You cannot run useful Shopping campaigns on a broken feed. Before any campaign work, we audit your Merchant Center: disapprovals, suspended products, attribute coverage, GTIN validity, image quality, structured data on the site itself. It is rarely glamorous and almost always the highest-leverage step.
Google's Shopping algorithm reads titles aggressively. A title like "Black Hoodie" loses to "Acme Heavyweight Cotton Hoodie, Black, Men's, Size L" — even before bidding enters the picture. We work with your team to set up title templates that respect both the algorithm and the brand voice.
Product type, Google product category, brand, GTIN, condition, availability, shipping. Each one shapes how your products are matched to queries. Missing or wrong attributes mean impressions you never receive.

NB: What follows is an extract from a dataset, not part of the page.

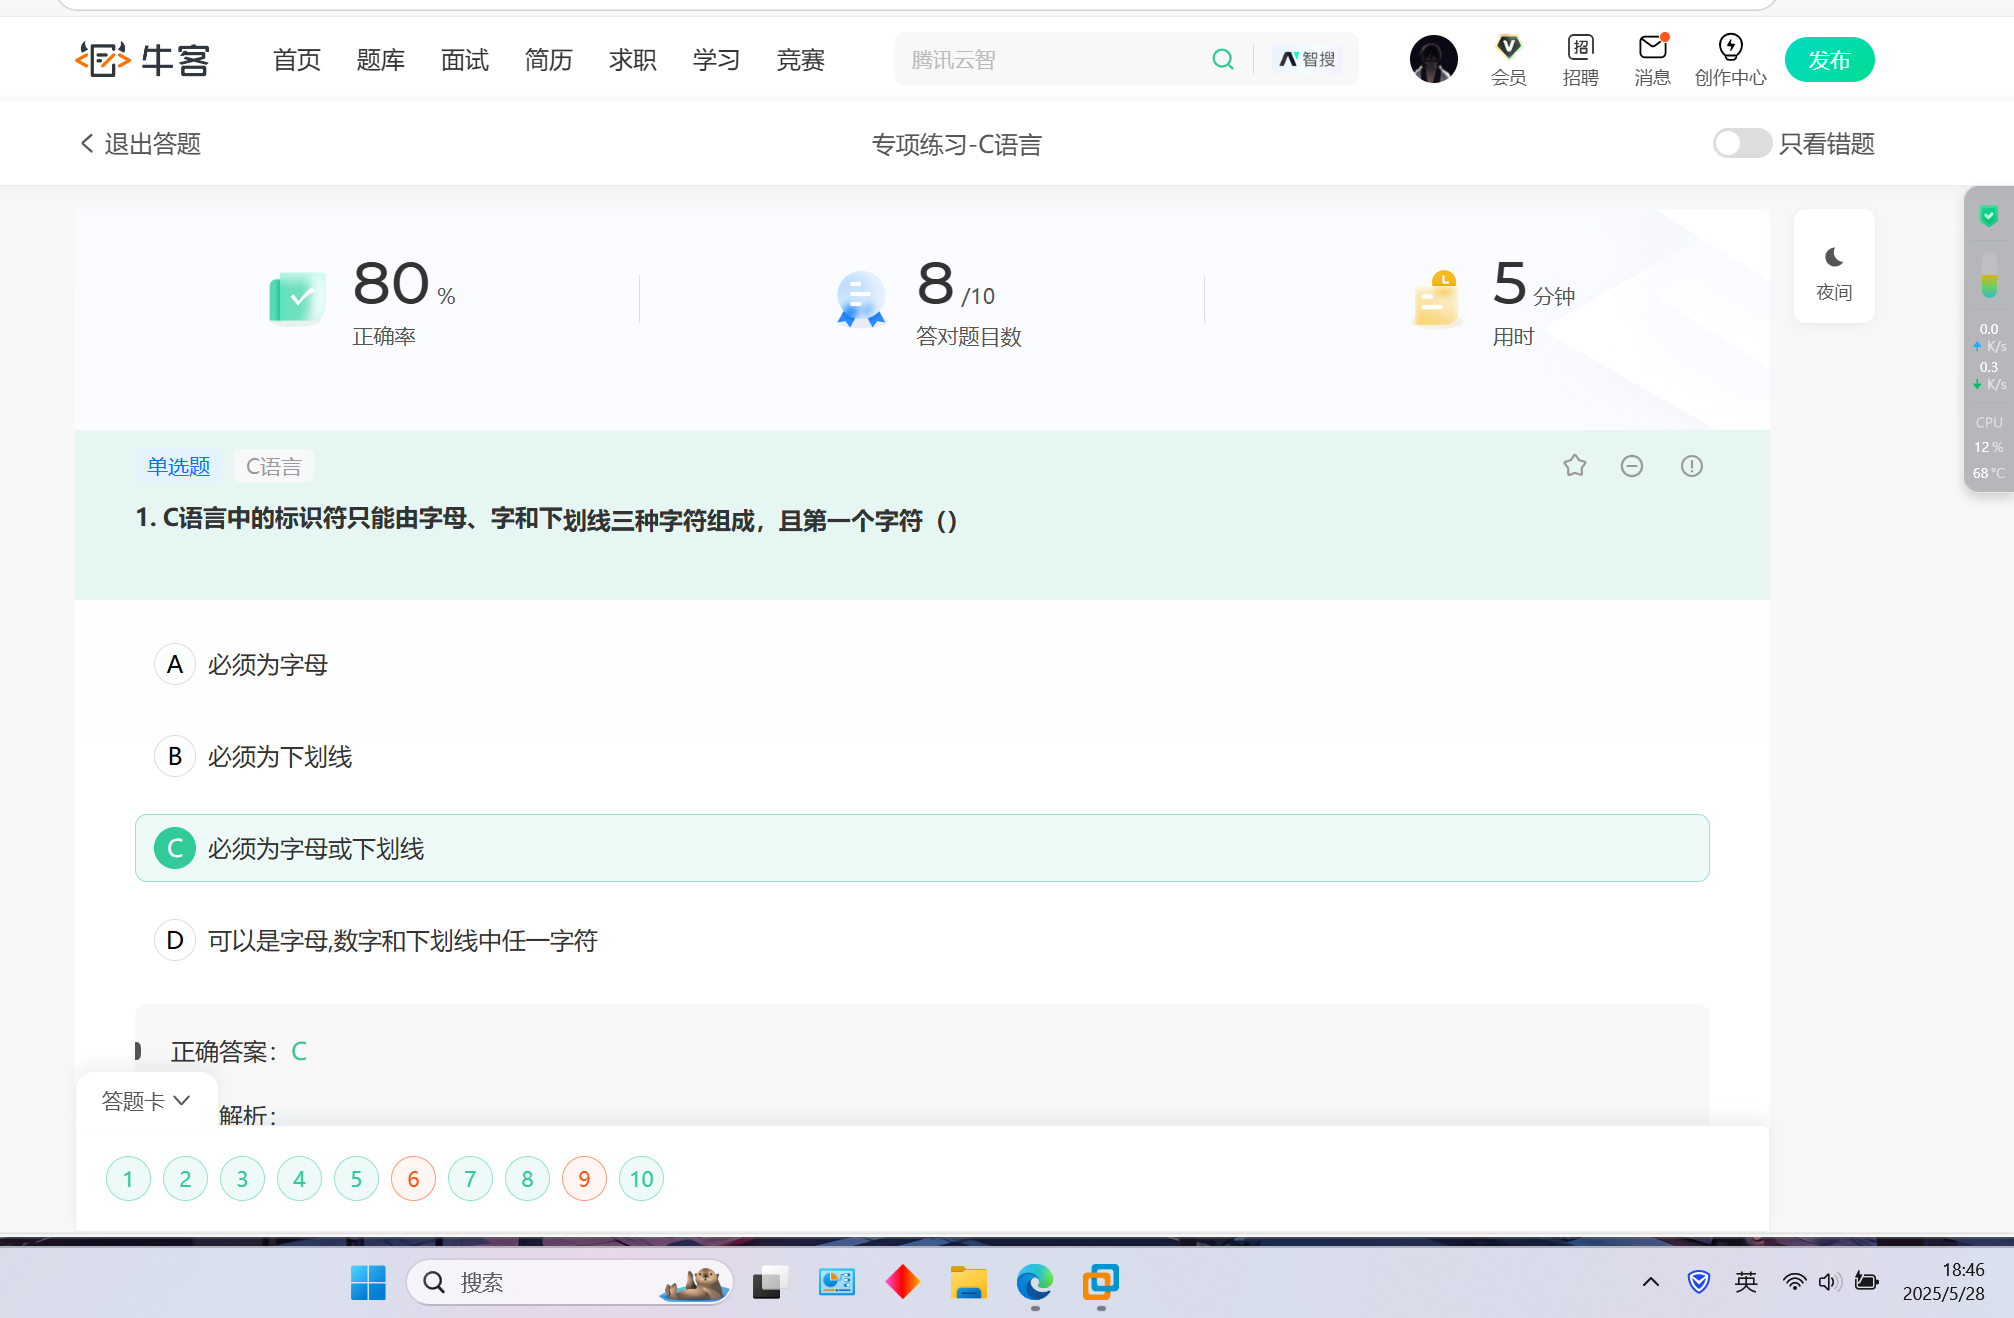The height and width of the screenshot is (1318, 2014).
Task: Report the question via the exclamation icon
Action: coord(1691,466)
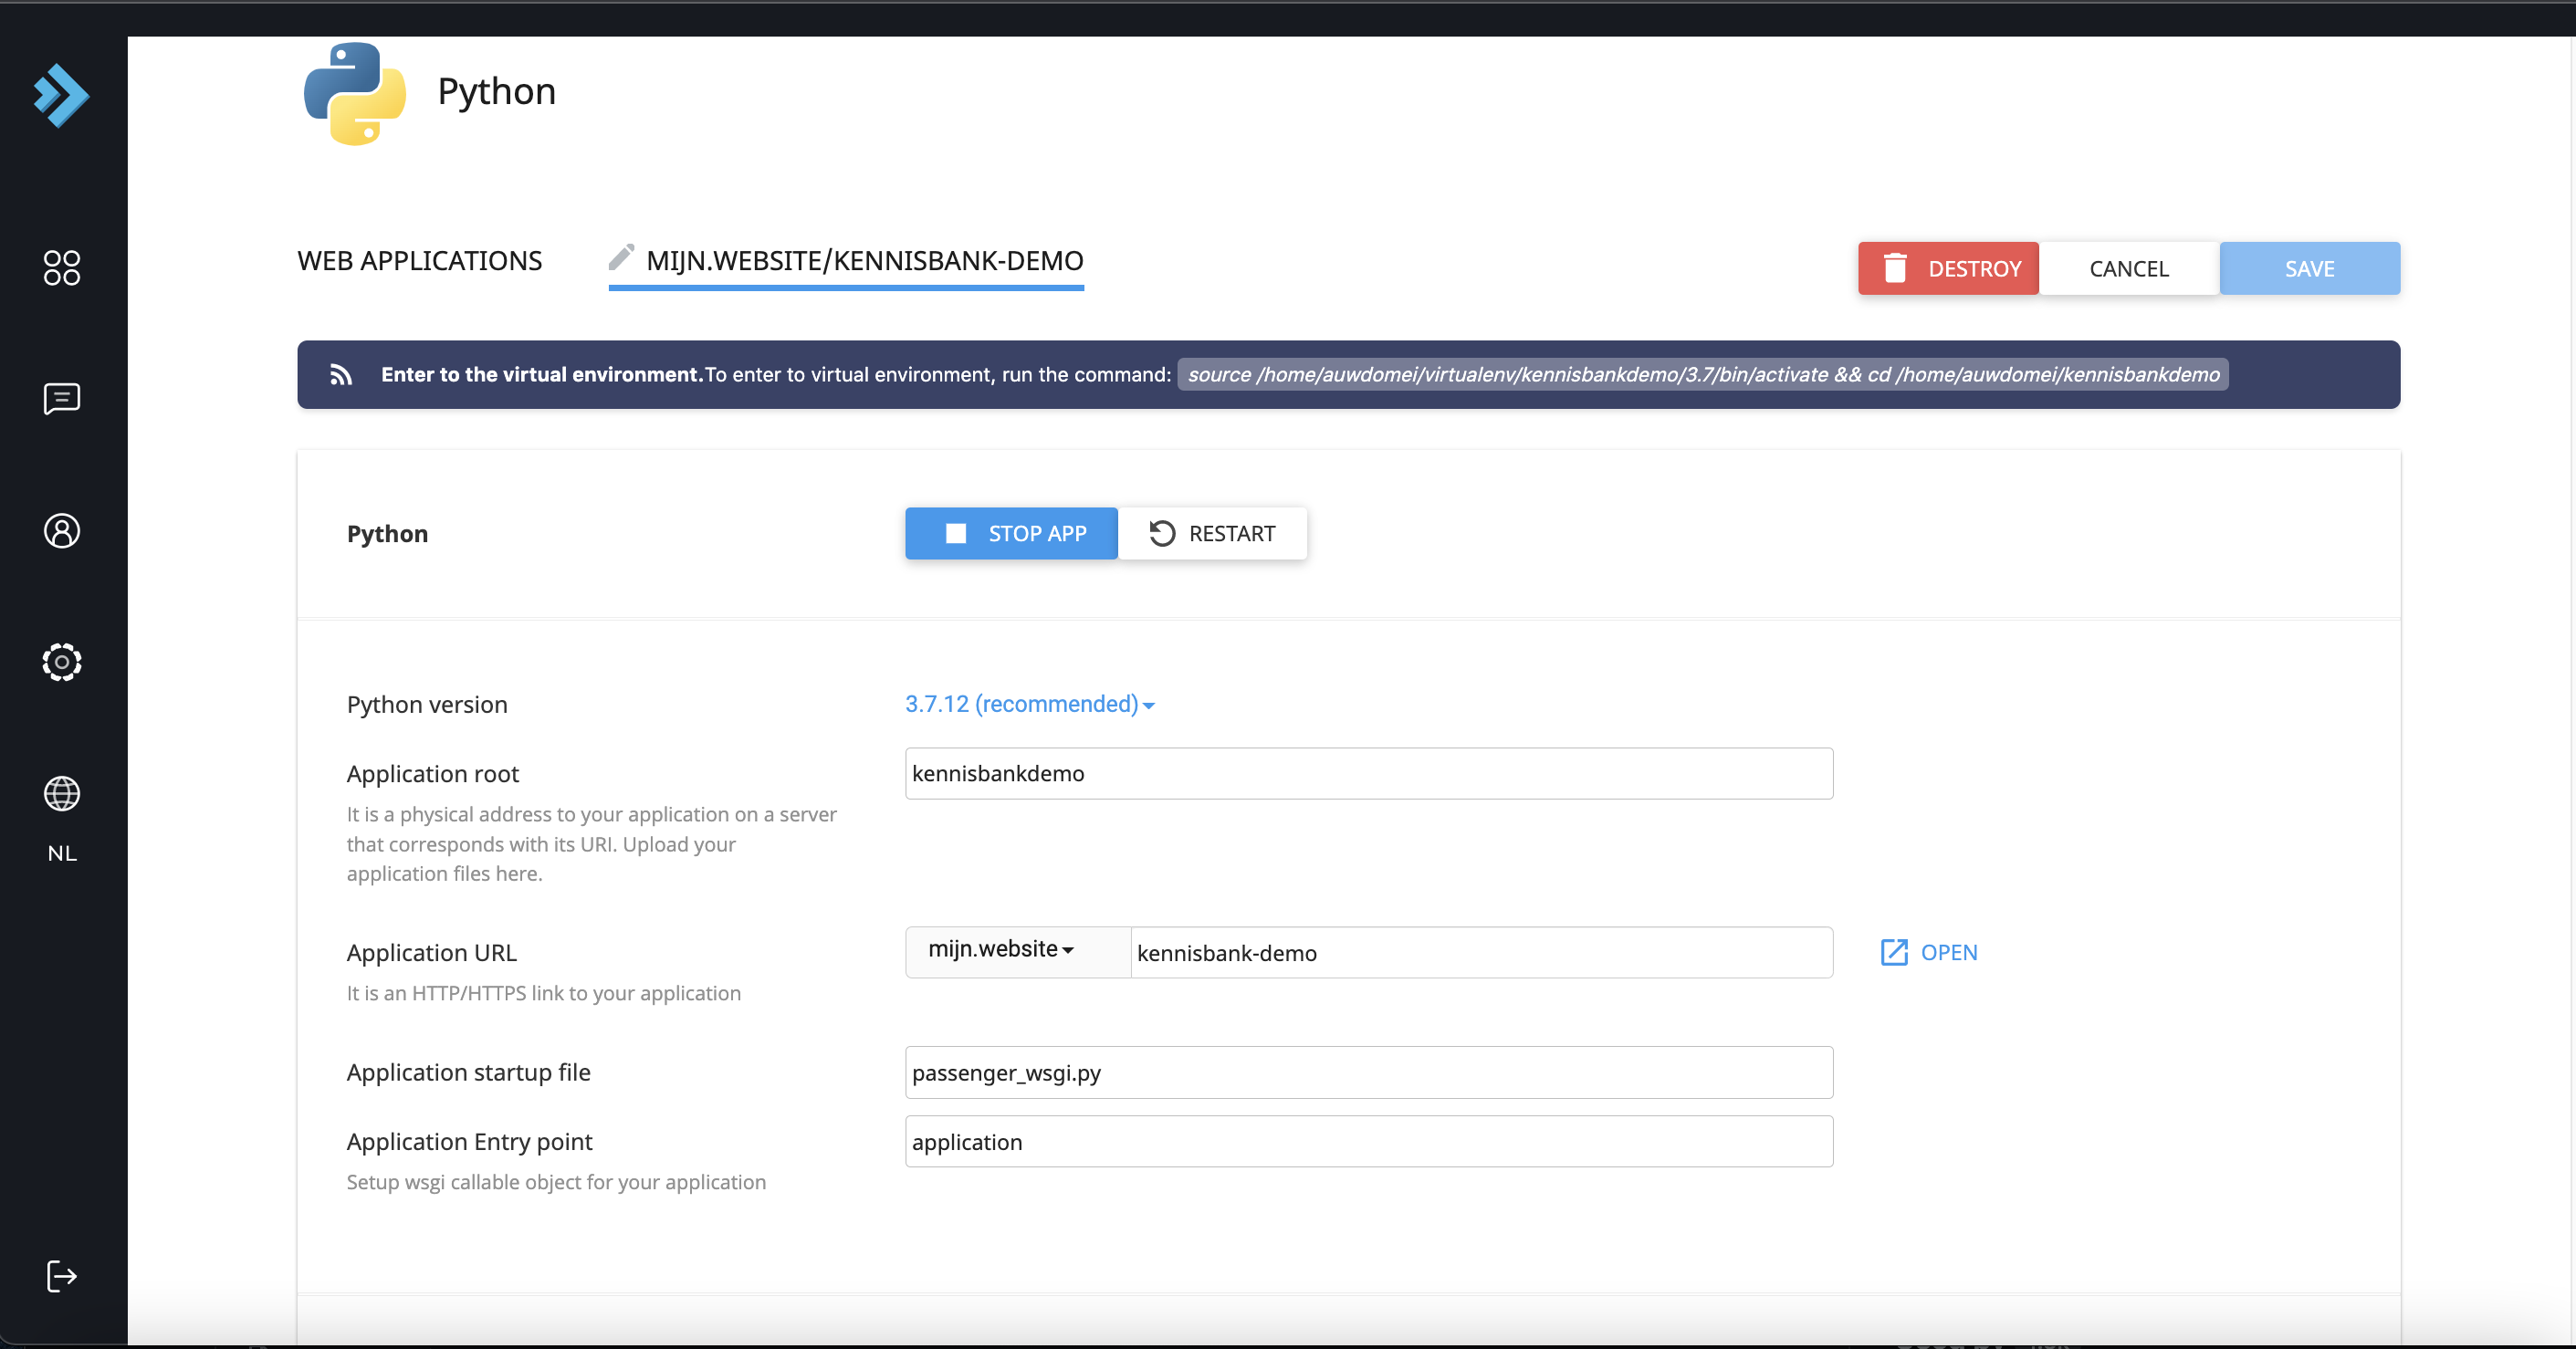Click the Application startup file field

[x=1368, y=1072]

The classic structure: campaigns and ad groups divided by product hierarchy, with manual or semi-automated bidding. Slower-moving, but it gives you full control over what spends and what doesn't. Useful for accounts where Performance Max is overkill or genuinely unsuitable.
Most of our retail clients now run Pmax for the bulk of their Shopping traffic, with Standard Shopping retained for specific catalogues or new-product launches. We use brand exclusions, listing-group structure and asset groups to keep Pmax from over-spending on either branded or saturated segments.
Bestsellers, mid-tail and new products each behave differently. A single campaign treats them all the same and starves the long tail. We typically split products into lifecycle buckets, with budgets and bidding goals appropriate to each.
We do not work with dropship arbitrage accounts, counterfeit or grey-market goods, or stores that misrepresent shipping, returns or pricing. These run into Google's policies sooner or later, and the agency that helps them get there is not doing them a favour.